Ketika Aisyah rah ditanya tentang akhlaq Rasulullah SAW, maka beliau menjawab bahwa akhlaq Rasulullah SAW adalah Al – Qur’an. Artinya seluruh isi kandungan Al – Qur’an telah dipraktekkan oleh Rasulullah SAW. Maka sangat tidak layak bagi seorang Muslim masih memilih di antara ajaran yang terkandung di dalam Al – Qur’an. Bukanlah termasuk meneladani Rasulullah SAW dengan mengambil sebagian isi Al – Qur’an yakni hanya membatasi pada ajaran ibadah ritual dan akhlaq. Sedangkan di sisi yang lain mencampakkan ajaran – ajaran al Qur’an dalam aspek politik pemerintahan, ekonomi, sosial budaya, peradilan dan pertahanan keamanan. Bahkan parahnya melakukan penistaan terhadap ajaran Al – Qur’an yang notabenenya adalah ajaran Islam. Ambil contoh dengan berpandangan bahwa sebagian ajaran Islam sudah tidak berlaku, dan atau dengan menyatakan bahwa al Qur’an sebagai kitab yang menginspirasi terjadinya kekerasan atas nama agama. Sungguh ironis.
Keempat, cinta kepada Rasulullah SAW itu dengan mengagungkan kemuliaan beliau SAW, keluarganya, dan juga para sahabat beliau yang mulia serta semua hal yang berkaitan dengan Rasulullah SAW.
Adalah cinta palsu kepada Rasulullah SAW bila hanya diam saja tidak bergeming ketika Rasulullah SAW dihinakan, dan panji beliau SAW disepelekan bahkan dibakar. Di negeri ini, penghinaan kepada Rasulullah SAW telah berulang terjadi. Dari penghinaan kepada Rasulullah SAW yang dilakukan oleh Koran Jawi Hisworo melalui tulisan DR. Sutomo, termasuk apa yang dilakukan oleh Arswendo, hingga penistaan Ahok kepada Al – Qur’an sebagai alat kebohongan dan Sang pembawanya, Rasul SAW sebagai orang yang berbohong dengan al – Qur’an.

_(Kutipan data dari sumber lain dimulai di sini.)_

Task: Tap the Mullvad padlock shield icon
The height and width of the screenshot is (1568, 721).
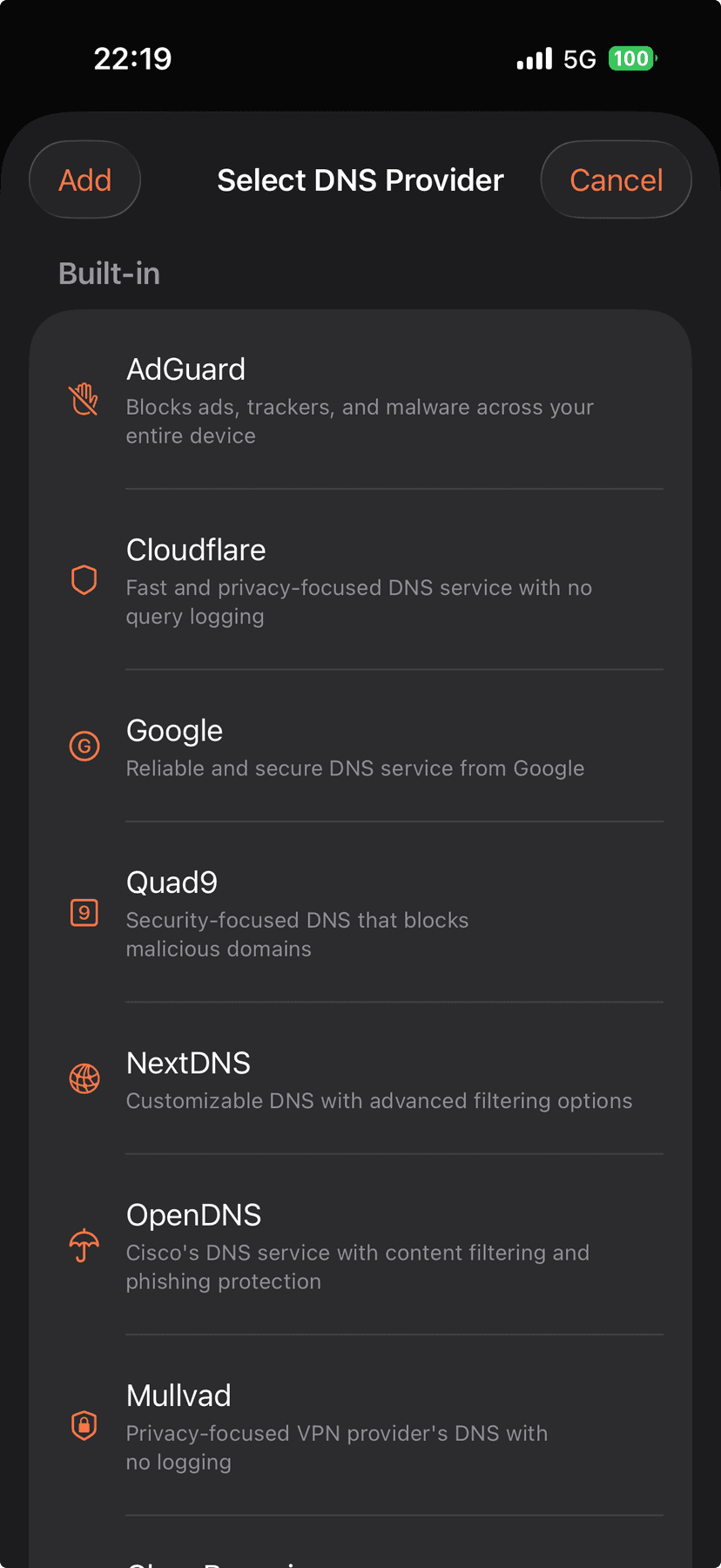Action: 84,1425
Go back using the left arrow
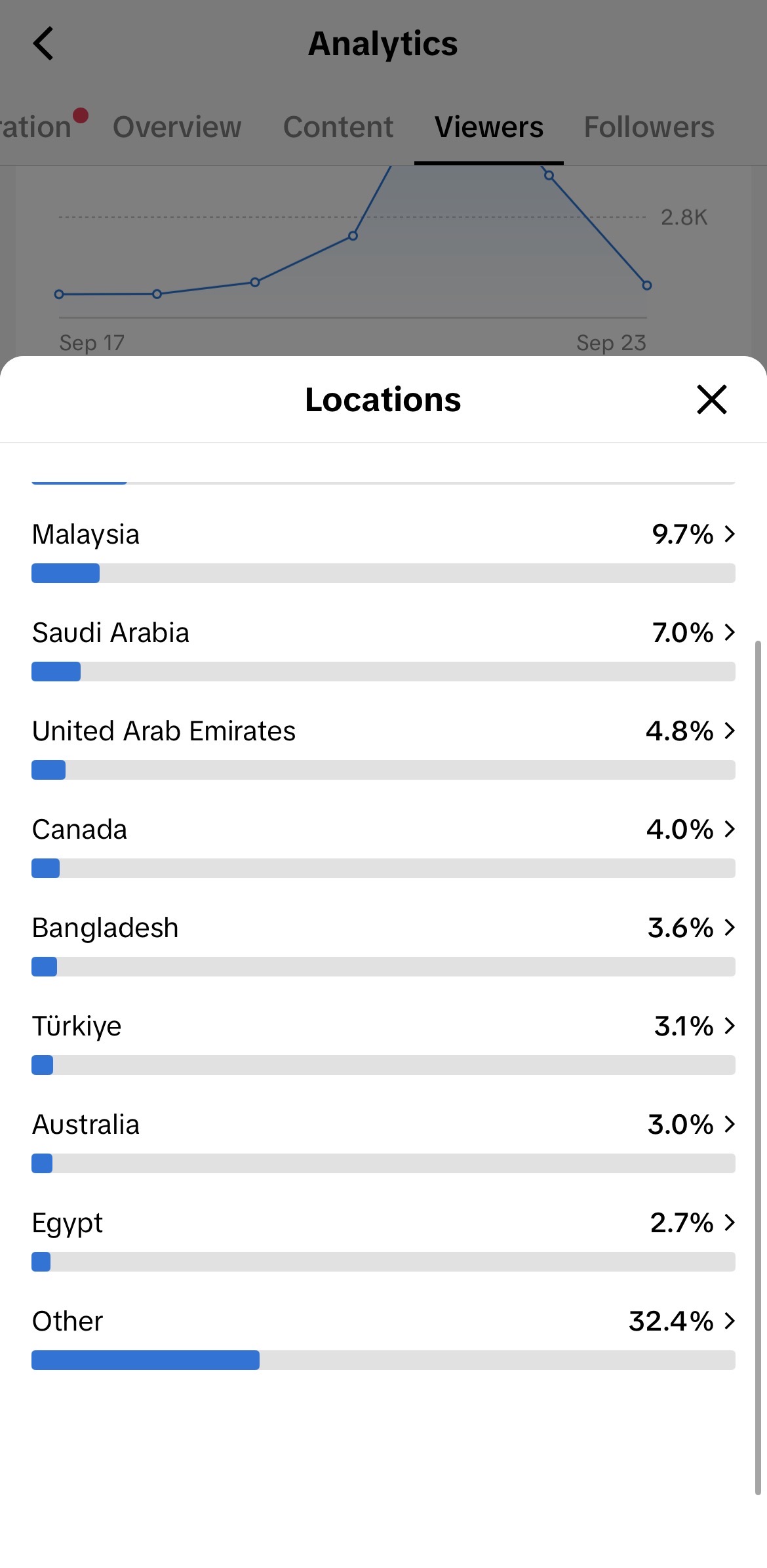767x1568 pixels. pos(43,44)
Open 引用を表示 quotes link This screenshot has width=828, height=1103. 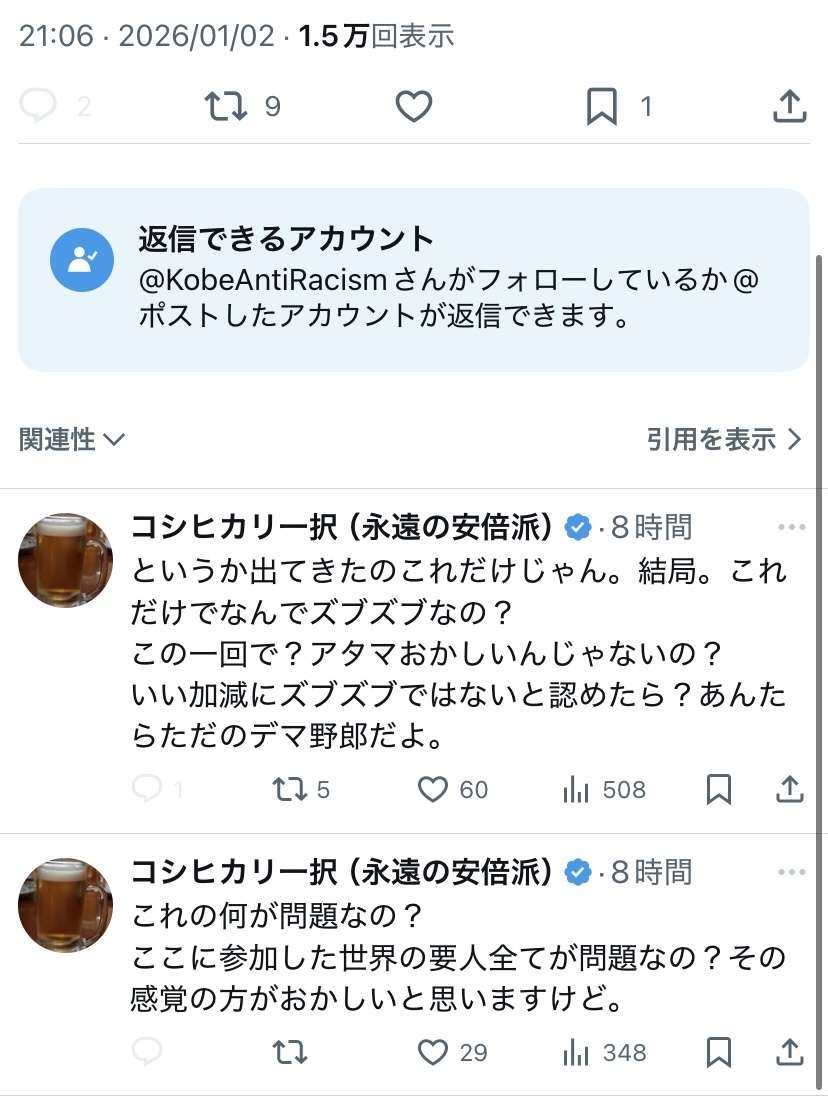pyautogui.click(x=724, y=439)
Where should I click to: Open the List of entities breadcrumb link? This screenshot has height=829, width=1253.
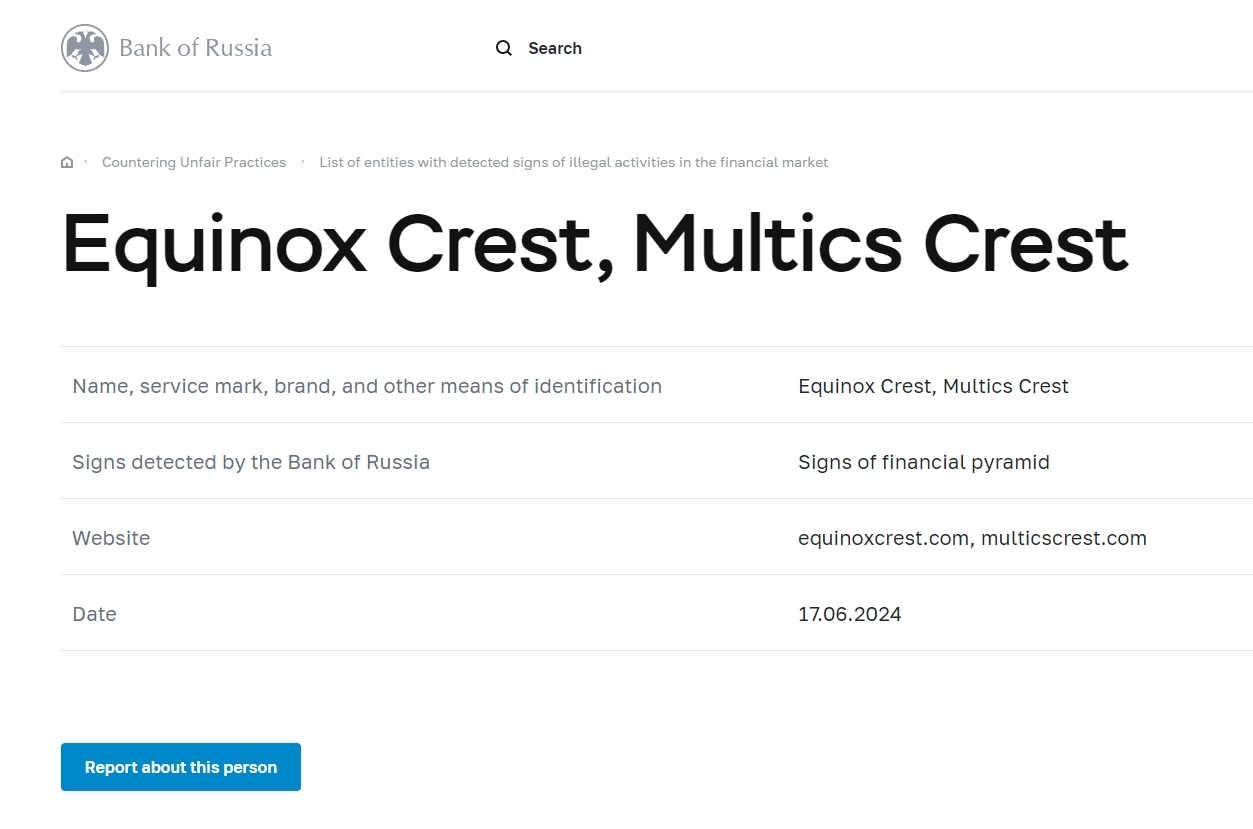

Kelima, cinta kepada Rasulullah SAW adalah dengan memuliakan para ulama dan ustadz sebagai pewaris Nabi dan Rasul. Mereka adalah orang – orang yang mengambil bagian sebagai penjaga dan pelita umat. Mereka menyampaikan ajaran Rasulullah SAW, walaupun orang – orang kafir dan munafik tidak menyukainya. Mereka adalah orang –orang yang ikhlash di jalan Allah SWT walaupun harus menghadapi celaan orang orang yang suka mencela. Artinya memusuhi, membenci dan menyudutkan mereka sama dengan memusuhi, membenci dan menyudutkan ajaran Islam yang disampaikannya. Kalau sudah seperti itu, yakni memusuhi dan membenci ajaran Islam yang disampaikan oleh para ulama sejatinya memusuhi dan membenci Allah SWT yang menurunkan risalah Islam dan orang yang membawanya yakni Rasulullah Muhammad SAW.
Akhirnya, kami ingin mengetengahkan di ruang baca kita semua, sebuah ungkapan dari kaum Asy’ari dari Yaman yang berbunyi:
غدا تلقى الاحبه محمدا وصحبه
Artinya ; Besok kita akan bertemu dengan orang – orang yang dicintai yakni Rasul Muhammad dan para sahabatnya.
Ini adalah ungkapan kecintaan dan kerinduan kepada Rasulullah SAW dan sahabatnya yang murni dan lahir dari sebuah keimanan yang benar. Kecintaan yang benar hingga menggerakkan orang yang mencintainya rela untuk melakukan perjalanan jauh demi untuk bertemu Rasul SAW, membela Rasul SAW dan menegakkan ajaran – ajaran beliau SAW di dalam kondisi lapang maupun kondisi sempit. Semoga kita dan bangsa ini mampu memaknai peringatan Maulid Nabi Muhammad SAW demi kondisi Indonesia yang lebih baik dan berkah dengan tampilnya kembali penerapan ajaran – ajaran Islam secara paripurna baik ranah individu, keluarga dan ranah kehidupan politik kenegaraan.